It is performed by using the line clipping algorithm. The line clipping algorithms are:
- Cohen Sutherland Line Clipping Algorithm
- Midpoint Subdivision Line Clipping Algorithm
- Liang-Barsky Line Clipping Algorithm
Cohen Sutherland Line Clipping Algorithm:
In the algorithm, first of all, it is detected whether line lies inside the screen or it is outside the screen. All lines come under any one of the following categories:
- Visible
- Not Visible
- Clipping Case
1. Visible: If a line lies within the window, i.e., both endpoints of the line lies within the window. A line is visible and will be displayed as it is.
2. Not Visible: If a line lies outside the window it will be invisible and rejected. Such lines will not display. If any one of the following inequalities is satisfied, then the line is considered invisible. Let A (x1,y2) and B (x2,y2) are endpoints of line.
xmin,xmax are coordinates of the window.
ymin,ymax are also coordinates of the window.
x1>xmax
x2>xmax
y1>ymax
y2>ymax
x1<xmin
x2<xmin
y1<ymin
y2<ymin
3. Clipping Case: If the line is neither visible case nor invisible case. It is considered to be clipped case. First of all, the category of a line is found based on nine regions given below. All nine regions are assigned codes. Each code is of 4 bits. If both endpoints of the line have end bits zero, then the line is considered to be visible.

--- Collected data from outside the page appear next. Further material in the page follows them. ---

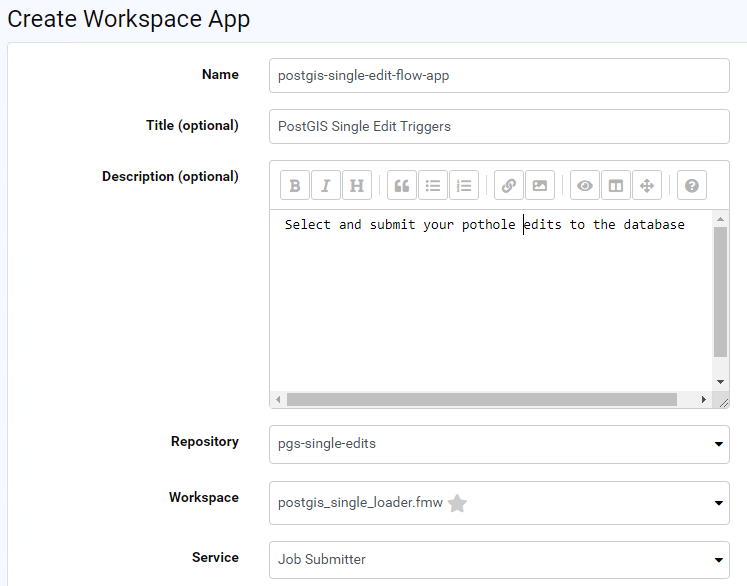Add a block quote with the quote icon
This screenshot has height=586, width=747.
point(402,186)
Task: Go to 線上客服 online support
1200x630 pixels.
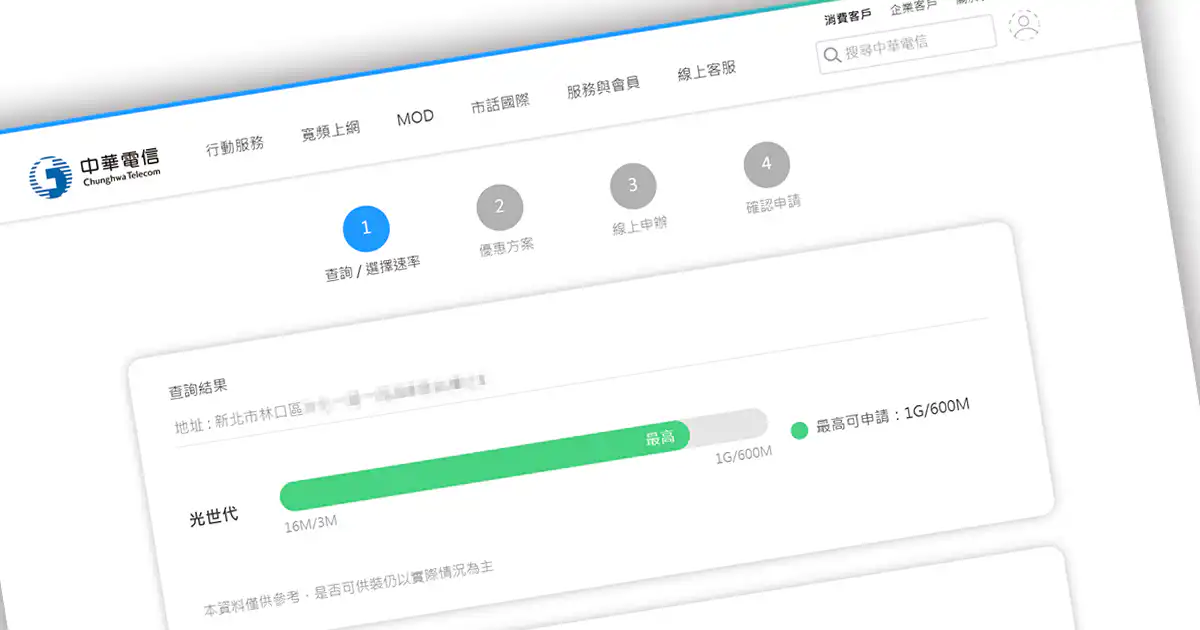Action: point(707,70)
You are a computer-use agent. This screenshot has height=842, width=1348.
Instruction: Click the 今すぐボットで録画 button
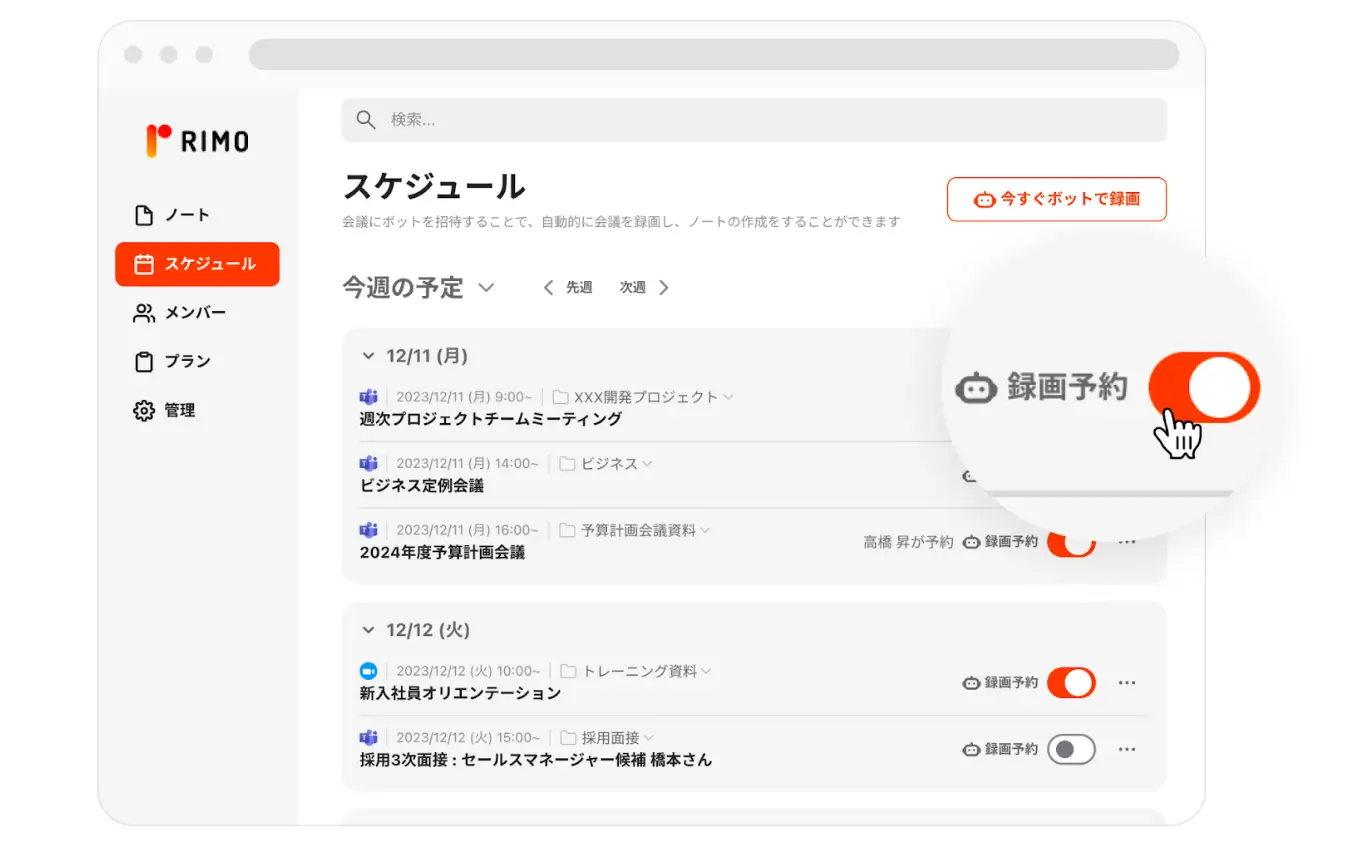(1056, 199)
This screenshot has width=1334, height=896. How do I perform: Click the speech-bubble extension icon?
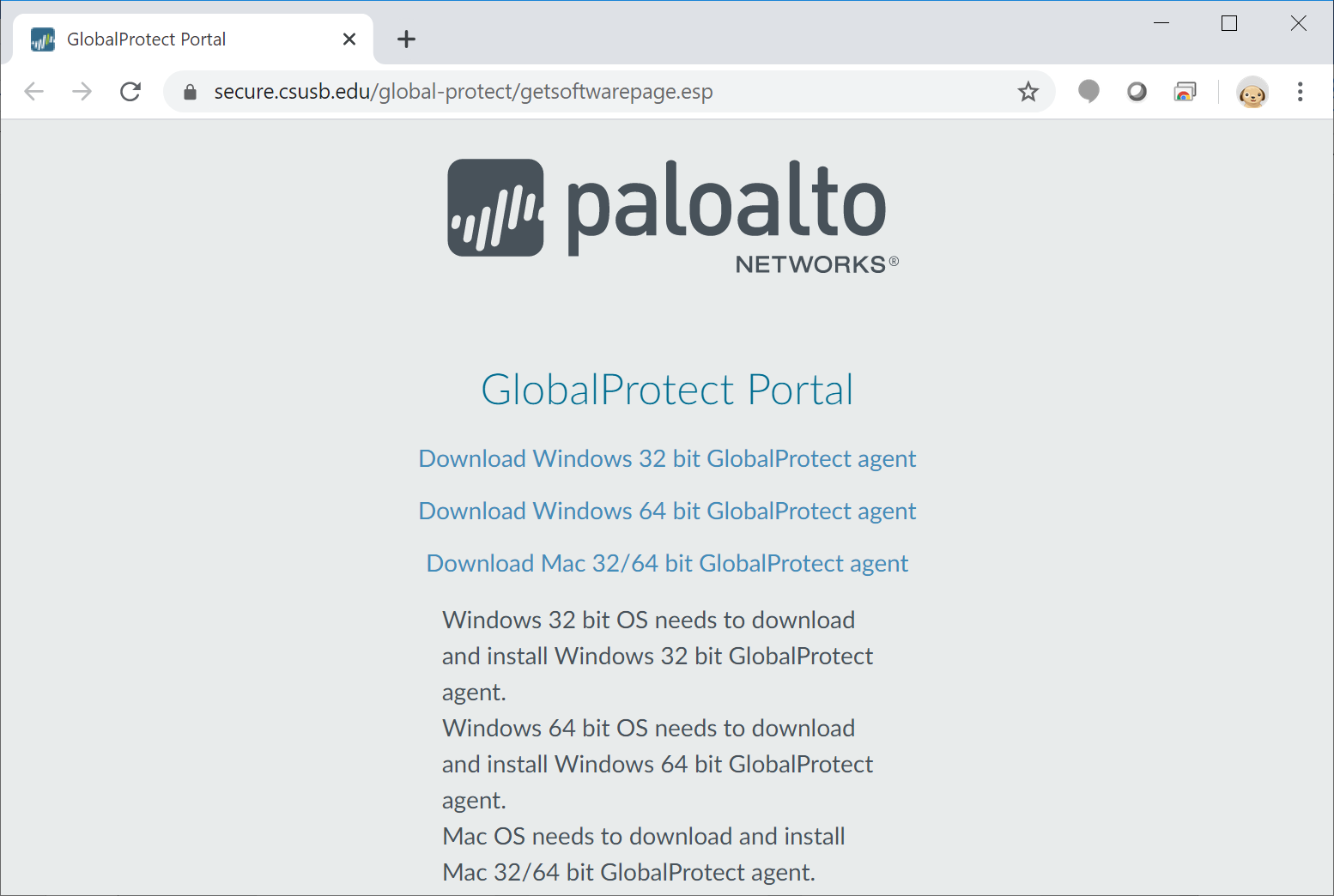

The center area is having the code, 0000, i.e., region 5 is considered a rectangle window.
Following figure show lines of various types
Line AB is the visible case
Line OP is an invisible case
Line PQ is an invisible line
Line IJ are clipping candidates
Line MN are clipping candidate
Line CD are clipping candidate
Advantage of Cohen Sutherland Line Clipping:
- It calculates end-points very quickly and rejects and accepts lines quickly.
- It can clip pictures much large than screen size.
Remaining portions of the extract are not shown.